**Given data**
▬▬▬▬▬▬

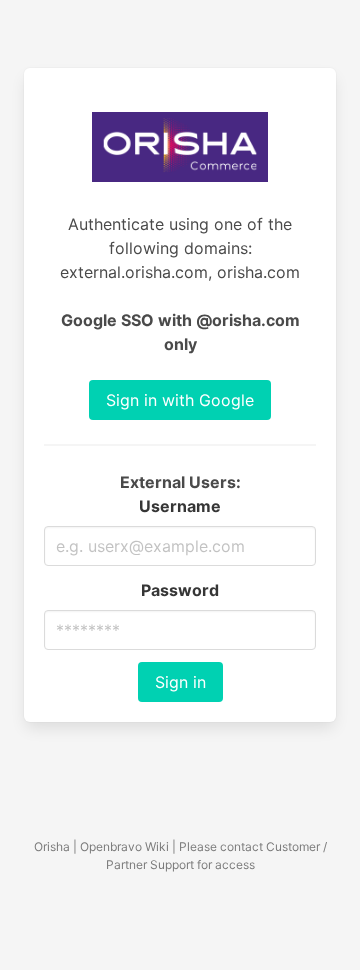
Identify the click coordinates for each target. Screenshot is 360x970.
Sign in (180, 682)
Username (180, 506)
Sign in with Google (180, 400)
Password (180, 590)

▬▬▬▬▬▬

**What you should do**
Everything in the data except the pictures must appear in your answer unchanged.

**Answer to the exercise**
Identify the click coordinates for each target. Screenshot is 360x970.
Sign in (180, 682)
Username (180, 506)
Sign in with Google (180, 400)
Password (180, 590)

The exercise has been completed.